When contacted at his home last week, Abarr said he’d just been given a memorandum from the bureau that reminded him he’s not allowed to talk to news organizations.
“Census employees aren’t supposed to talk with the media,” Abarr said while declining to answer questions about any current involvement with racist groups.
Jamey Christy, an assistant administrator in the bureau’s Denver regional office, said all agency employees undergo a FBI criminal background check before they can be hired. The check, he said, focuses on felony convictions, “in particular crimes against persons.”
“That’s one reason he was hired, because he didn’t have a criminal record,” Mack said, noting that it’s not a crime to be affiliated with racist organizations. “We don’t discriminate against anyone’s core beliefs.”
Christy, however, said that every Census Bureau employee, whether temporary or permanent, is given a list of potential conflicts of interest, which consist of “anything that might affect the public trust or [the applicant’s] job performance.” But being a member, or a past member, of the Ku Klux Klan isn’t specifically on the list, he said.
“I’ve really not encountered this before,” Christy said. “We’ve obviously tried to make this as broad as possible to draw people from the community” to work on the Census.
Abarr’s public involvement with racist organizations first surfaced in the late 1980s, when he did recruitment work for the Realm of Wyoming. In one Realm publication, Abarr’s name is signed to an essay entitled, “Aryan Unity.”

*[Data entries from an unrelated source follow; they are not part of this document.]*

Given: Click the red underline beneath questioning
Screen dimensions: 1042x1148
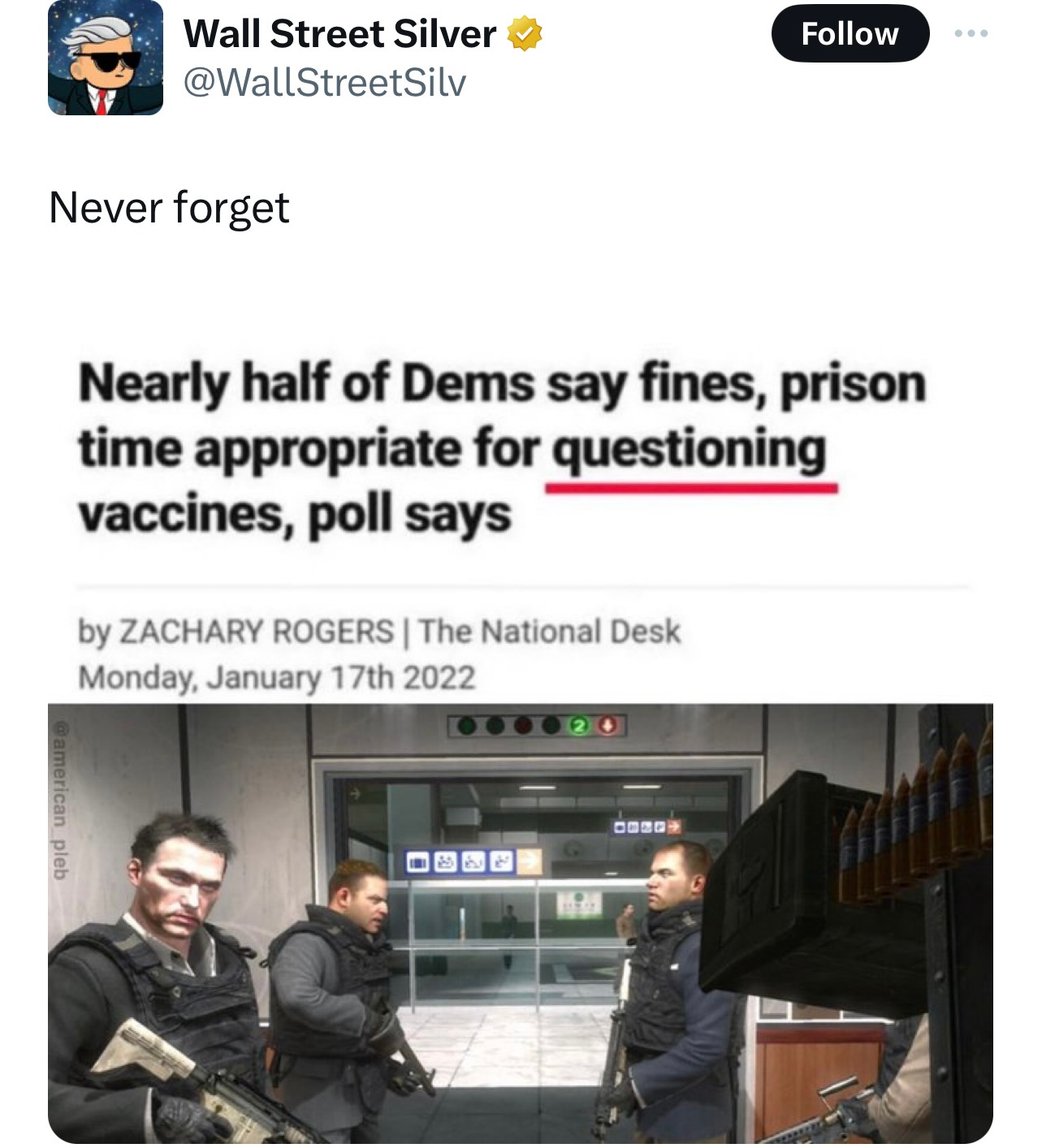Looking at the screenshot, I should (691, 488).
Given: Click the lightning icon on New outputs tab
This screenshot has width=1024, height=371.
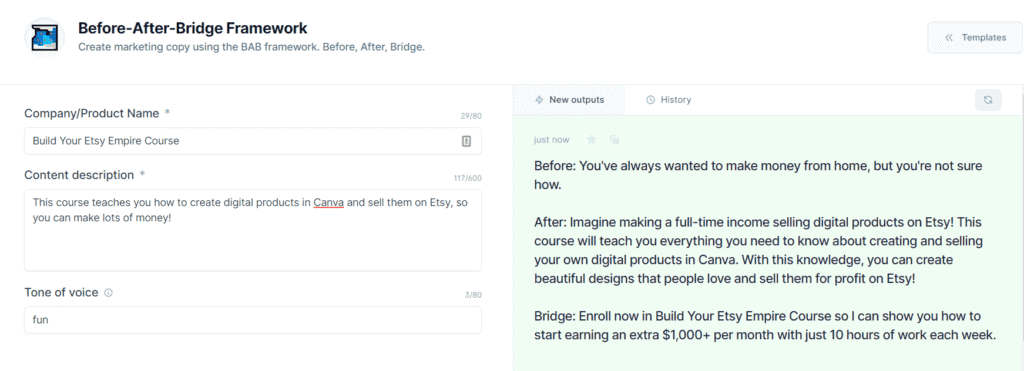Looking at the screenshot, I should (x=539, y=100).
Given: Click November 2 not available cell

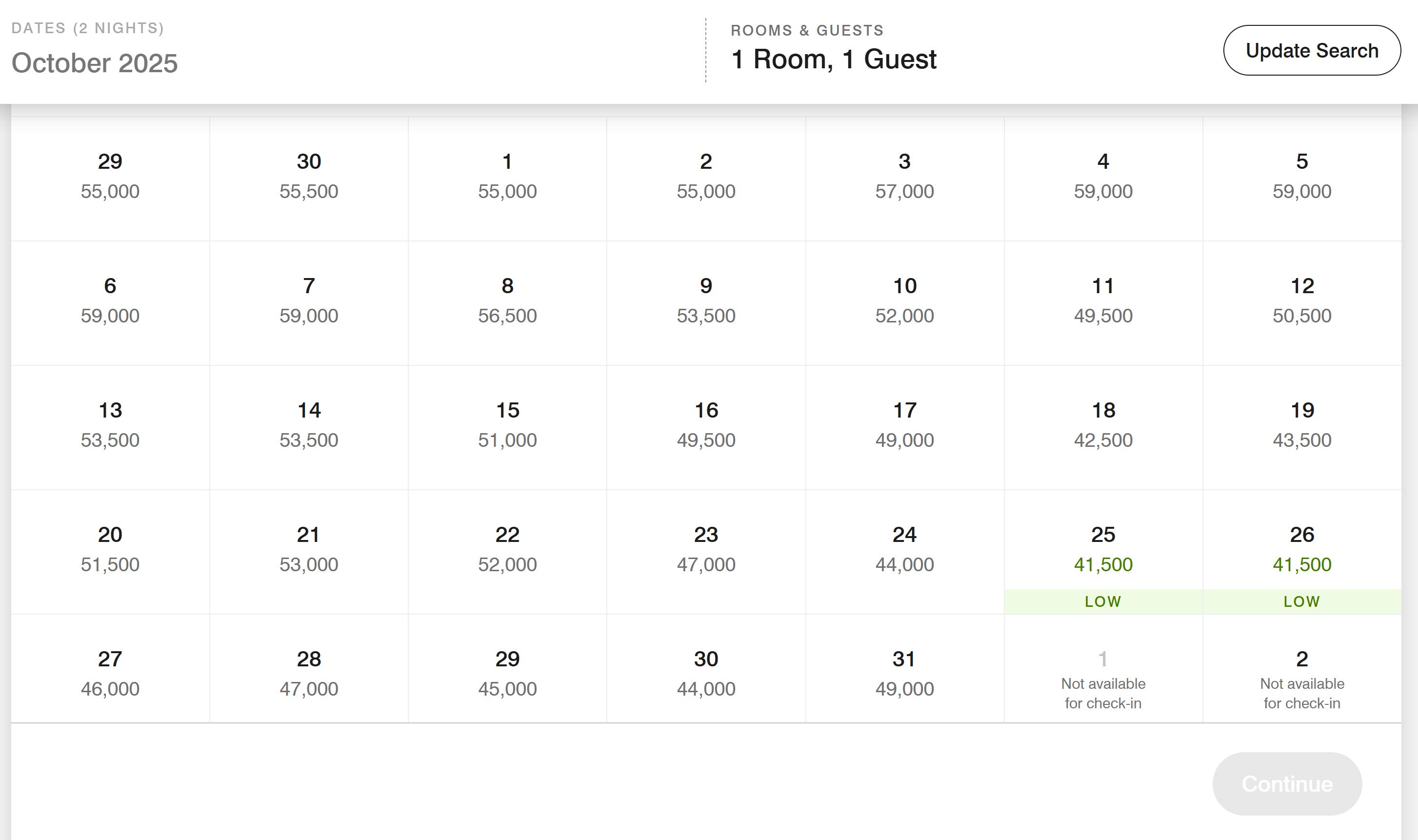Looking at the screenshot, I should [x=1301, y=668].
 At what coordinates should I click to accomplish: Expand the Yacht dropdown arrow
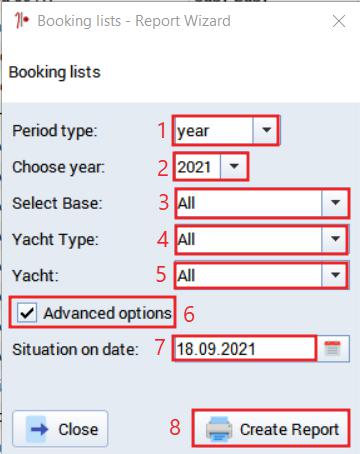[335, 275]
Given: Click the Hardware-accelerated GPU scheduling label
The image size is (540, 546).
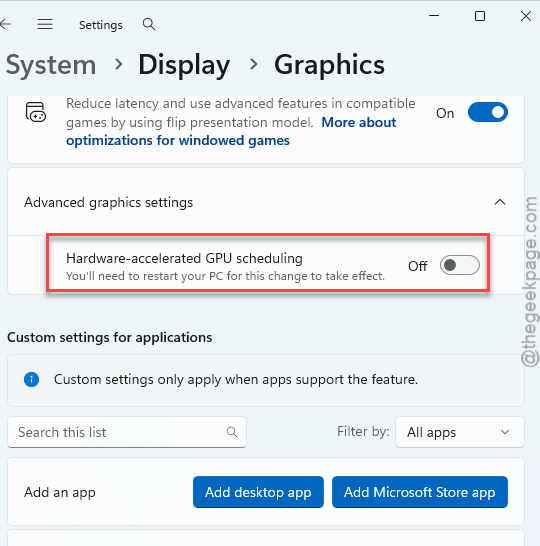Looking at the screenshot, I should (184, 258).
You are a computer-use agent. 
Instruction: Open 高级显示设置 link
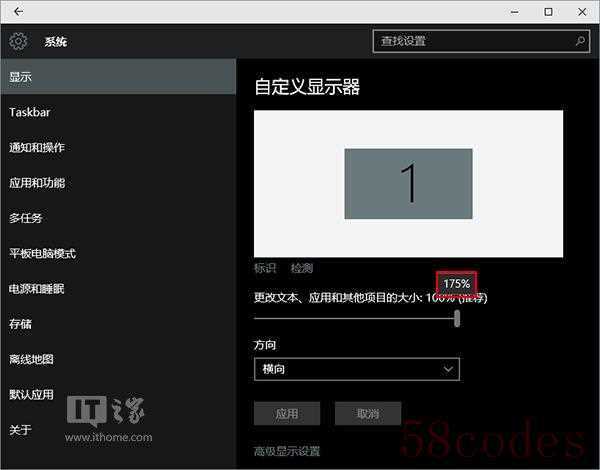pyautogui.click(x=287, y=451)
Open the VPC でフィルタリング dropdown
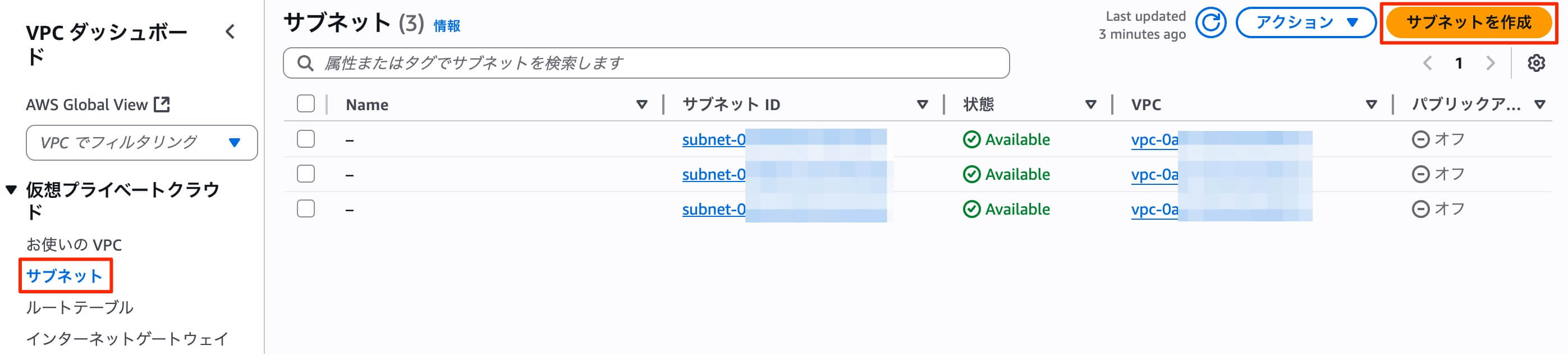Screen dimensions: 1568x354 141,142
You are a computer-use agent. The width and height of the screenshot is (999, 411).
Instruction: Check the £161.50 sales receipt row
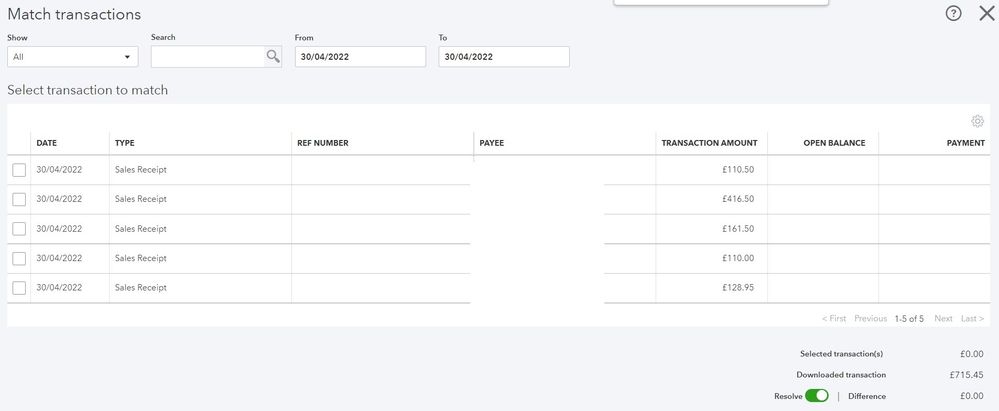[19, 229]
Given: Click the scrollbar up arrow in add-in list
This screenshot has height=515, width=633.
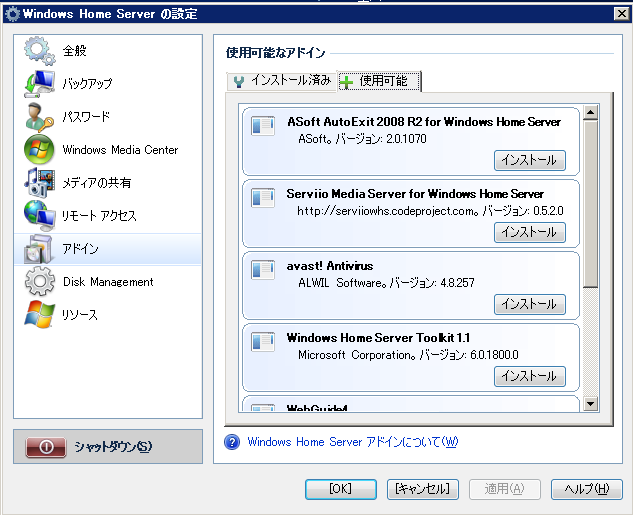Looking at the screenshot, I should tap(590, 107).
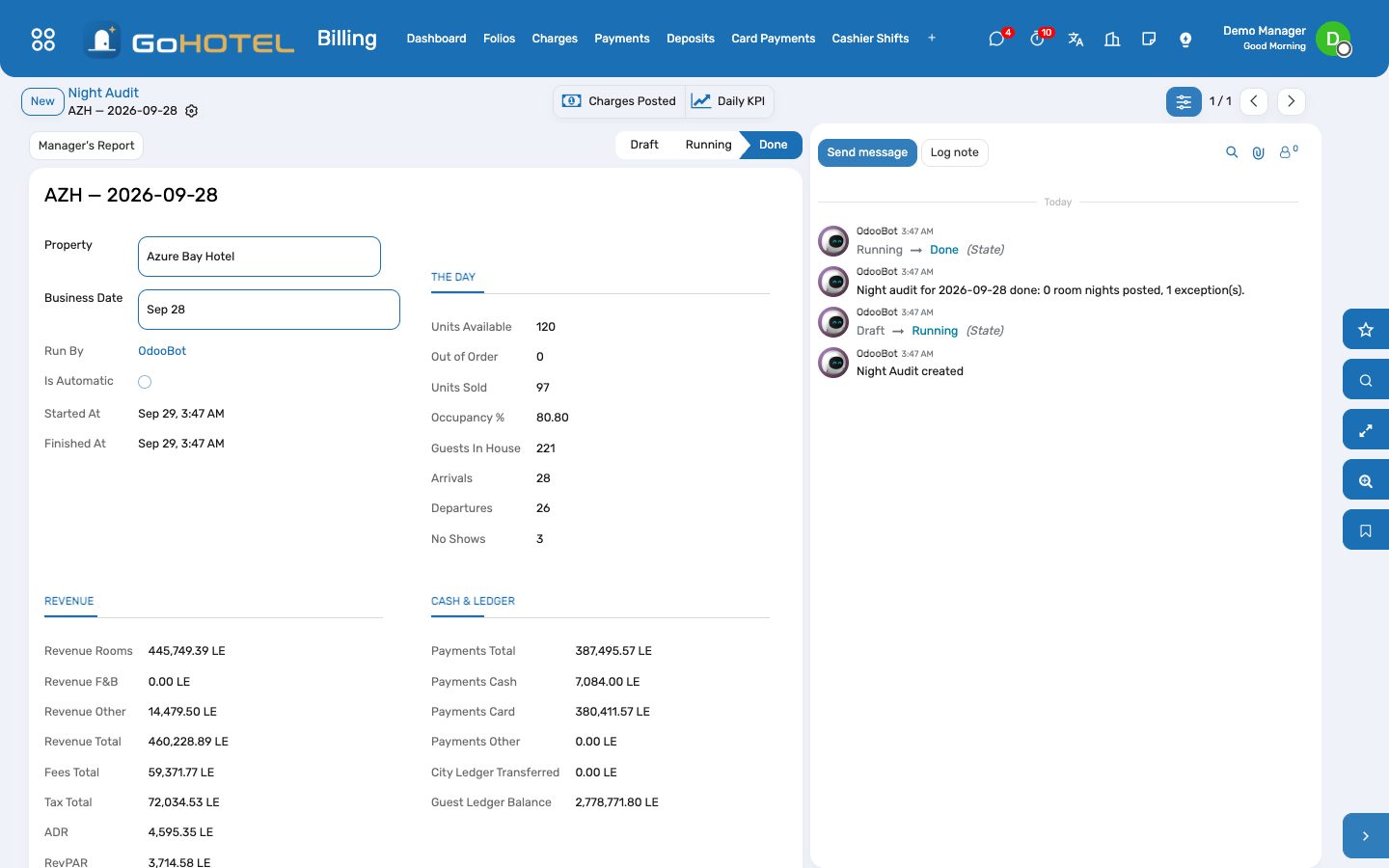Open the gear actions icon beside AZH record name
This screenshot has height=868, width=1389.
[x=192, y=111]
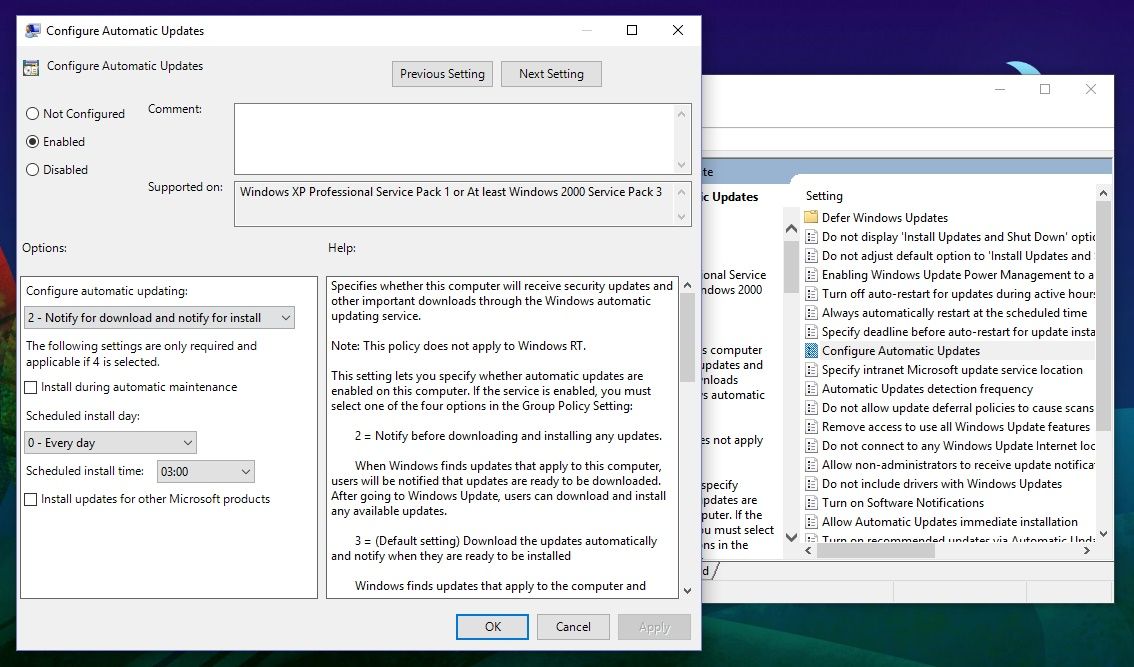Enable Install during automatic maintenance checkbox
The width and height of the screenshot is (1134, 667).
point(32,387)
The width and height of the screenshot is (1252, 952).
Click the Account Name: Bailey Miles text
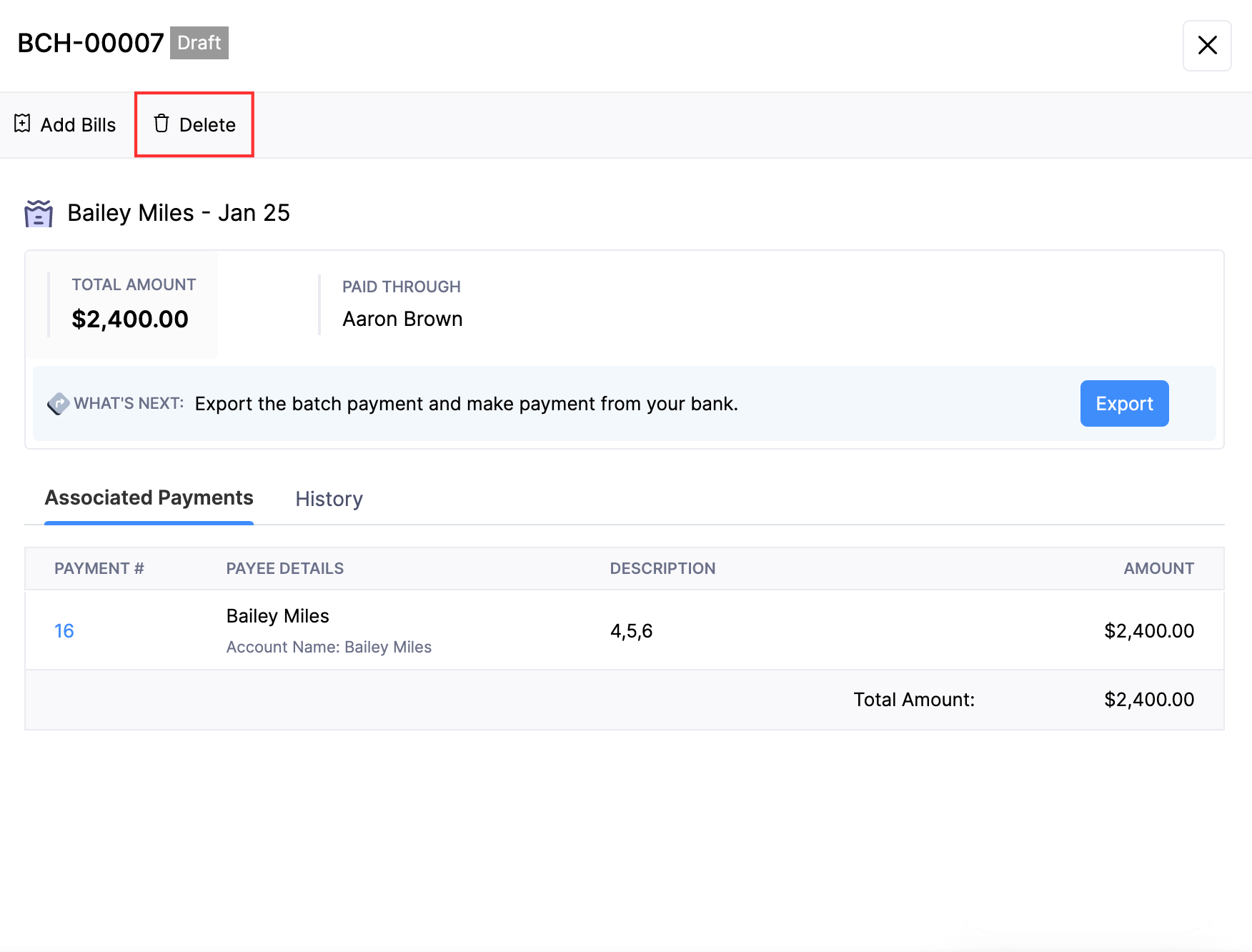[329, 648]

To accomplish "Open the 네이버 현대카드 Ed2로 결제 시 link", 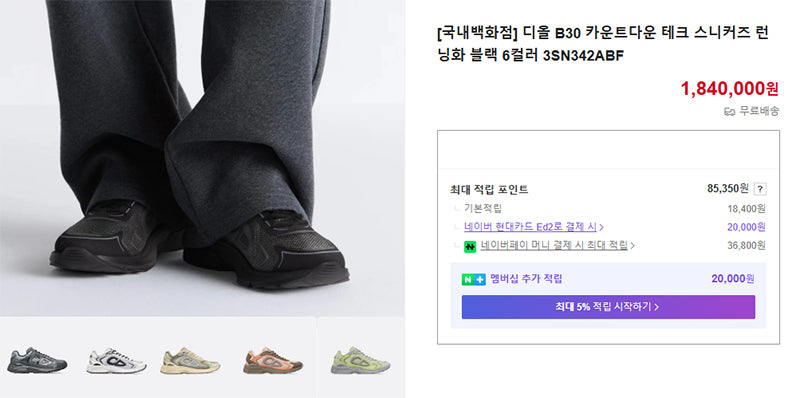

“There is absolutely no excuse for those who politely watch as their fellow White brethren are under attack,” the essay reads. “It doesn’t matter if your political beliefs are not the same; all that matters is race. ... We no longer have the privilege to remain inactive. Within a few decades the Aryan Race will be so outnumbered that we will cease to have any tangible power at all....”
In early 1994, Abarr was in the news again after the Montana Republican Party renounced The EMC Young Republicans, an unsanctioned student group he was involved with at the former Eastern Montana College in Billings. State GOP leaders spoke out against the group after it was tied to racist activities.
Later that year, it was revealed that Abarr had also been working as a paid phone-bank worker for U.S. Sen. Conrad Burns, who at the time was seeking re-election to his second term in Congress. The information was revealed after Abarr had left the job, and Burns, who has repeatedly made his own racist comments during his tenure in the U.S. Senate, said in response that he abhorred hate groups and what they stand for.
Also in 1994, the human rights network and six Billings residents, including the city’s police chief, filed a defamation and harassment suit against Abarr and national, regional and local chapters of the Klan over potentially libelous materials the defendants allegedly distributed in the area. Another former Billings man, Roger Roots, was named as a non-party witness in the suit.
Roots was affiliated with Abarr in the EMC Young Republicans group and other political activities, but has repeatedly and adamantly denied being involved with the Klan. The network’s lawsuit was later dismissed after Abarr agreed to apologize for making published “misstatements” about the plaintiffs.
Around the same period, Roots filed his own lawsuit against the network because one of its publications mistakenly linked him to the Klan. As proof that he was not a member, Roots obtained an affidavit from Abarr, who admitted his own Klan membership, but said he was unable to convince Roots to join the organization.
“It’s very important that the Census be able to do effective outreach, particularly in the Indian community,” Toole said last week. “Incidents like this undermine people’s faith in the Census. What it argues for, I think, is that Census officials need to have double-checks, some sampling” of its employees.
“Knowing what we know, we’re going to keep him working in the office, not out in the public,” Mack said of Abarr.